Coach Carter
Coach Carter (Director: Thomas Carter)
Thomas Carter apparently has no relation to Ken Carter, the coach portrayed in this film. Carter's notable credits are mostly on TV, with "Fame," "Hill Street Blues," "Remington Steele," "St. Elsewhere," "Miami Vice," and others. His best-known film credits are Swing Kids and Save the Last Dance.
Do I rate a movie poorly if it has no original value, but has got a great message and a dynamic lead performance? I think you'll be seeing a lot of 2 to 3 stars with this film. The other thing is that it's extremely long for this type of movie. This film, which combines a little Hoosiers and a little Lean On Me, could have used a little more editing.
The story comes right out of all the revolutionary-new-hire-at-a-bad-school films you've ever seen. Ken Carter (Samuel L. Jackson) comes to California's Bay Area Richmond to be the new basketball coach for the sorry Oilers, who in the previous season won 4 games. His no-nonsense methods ask for his team to be extremely conditioned (suicides, push-ups!) and to be in class and maintain a 2.3 GPA (higher than the state requires to play basketball--conflict!). We have our usual group of troubled kids, mixed in with some that already have their act together (including Carter's son, Damien, played by Robert Ri'chard), who do what Carter says to keep playing basketball, which is, in the Hoosiers model, what most of these kids have going for them.
The great thing about the movie is Coach Carter's insistence about grades. He truly wants black kids to overcome a system that expects them to fail. He is not necessarily satisfied by the undefeated season Richmond begins to enjoy. I especially liked seeing him chain the gym, forfeiting games, until the situation improved, despite hundreds of angry people wanting to hurt him for doing so.

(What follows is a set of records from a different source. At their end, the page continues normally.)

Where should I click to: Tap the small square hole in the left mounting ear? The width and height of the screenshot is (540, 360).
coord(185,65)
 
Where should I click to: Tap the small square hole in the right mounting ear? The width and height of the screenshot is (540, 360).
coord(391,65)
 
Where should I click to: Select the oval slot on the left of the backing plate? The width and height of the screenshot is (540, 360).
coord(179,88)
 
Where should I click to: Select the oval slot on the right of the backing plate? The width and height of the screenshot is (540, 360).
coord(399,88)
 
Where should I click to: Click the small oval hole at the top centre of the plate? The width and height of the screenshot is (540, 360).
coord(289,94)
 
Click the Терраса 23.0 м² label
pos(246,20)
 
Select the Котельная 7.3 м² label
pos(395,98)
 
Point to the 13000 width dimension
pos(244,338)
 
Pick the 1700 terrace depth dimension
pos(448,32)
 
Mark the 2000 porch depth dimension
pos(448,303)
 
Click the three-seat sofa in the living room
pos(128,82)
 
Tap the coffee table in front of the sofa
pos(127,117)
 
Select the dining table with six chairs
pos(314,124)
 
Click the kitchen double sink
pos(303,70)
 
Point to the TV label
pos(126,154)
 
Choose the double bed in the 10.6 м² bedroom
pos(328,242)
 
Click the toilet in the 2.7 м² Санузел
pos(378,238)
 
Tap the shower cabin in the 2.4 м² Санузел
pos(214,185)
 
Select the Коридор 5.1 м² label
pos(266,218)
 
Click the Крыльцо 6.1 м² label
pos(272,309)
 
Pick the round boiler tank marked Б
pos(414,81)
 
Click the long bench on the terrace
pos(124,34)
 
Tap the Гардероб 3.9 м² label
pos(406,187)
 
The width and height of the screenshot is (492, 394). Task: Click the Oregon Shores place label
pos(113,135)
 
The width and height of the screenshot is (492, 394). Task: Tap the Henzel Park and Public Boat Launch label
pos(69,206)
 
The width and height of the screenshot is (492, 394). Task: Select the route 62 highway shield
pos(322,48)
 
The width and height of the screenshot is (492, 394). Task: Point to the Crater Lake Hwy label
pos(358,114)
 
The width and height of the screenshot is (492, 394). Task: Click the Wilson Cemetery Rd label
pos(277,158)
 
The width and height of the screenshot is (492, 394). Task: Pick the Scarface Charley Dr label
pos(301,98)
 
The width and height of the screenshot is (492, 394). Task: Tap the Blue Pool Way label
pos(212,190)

Jackson's performance here is one of the best of his recent movies.
Yeah, but the movie is nothing new, though, despite the goodness that can be had. The basketball scenes have a couple of crowd-pleasing moments, but remember when Hoosiers goes through the Indiana tournament just before the championship? There's no real sense of sport here; games that are highlighted have a different message to them--this is the game where they start to showboat, much to Coach Carter's chagrin...this is the Bay Hill Tourney where they win and then go sneak out of their hotel to a party and drink and have sex, much to Carter's chagrin...and then the lesson has to be taught. Once you've been sitting in the movie over 2 hours, you'll also realize that Richmond's journey through the California playoffs is not going to be Hoosiers-like.
Yes, there are inspiring wins. Yes, of course, there's a moment when everyone wants Carter fired. Yes, there are subplots involving the lives of the players off the court (girlfriend's got a baby on the way, thug life on the streets, etc.). Yes, people threaten Carter. Yes, people reach out to Carter.
As for the run time (136 minutes), some people just complain a movie is too long without citing what could have been cut. I would have cut a chunk of the time spent on the off-court antics, especially Kenyon Stone (Rob Brown) and Kyra (Ashanti), who are a high school couple expecting a baby. We know Stone isn't ready for it, and we know that causes friction, but we have two huge scenes that are constructed to tell us what we already know (In other words, had those scenes not been in the movie, we would not have missed them). I probably would have trimmed a lot of that party scene--I would have skipped all the sneaking out and going to the party, and just left the part in where Carter discovers them gone and searches for them. There's a flow that could have been achieved, a better experience I feel, if some of that could have just been let go--and the messages would remain intact.
So again, hard to fault a movie for trying to be positive, and focus on someone who tried to change the system for the better. It is not a bad movie. There are just other films that have explored this before, and this one just combines all of them. The movie could be described as a student-athlete, and as Carter says, "Student comes first."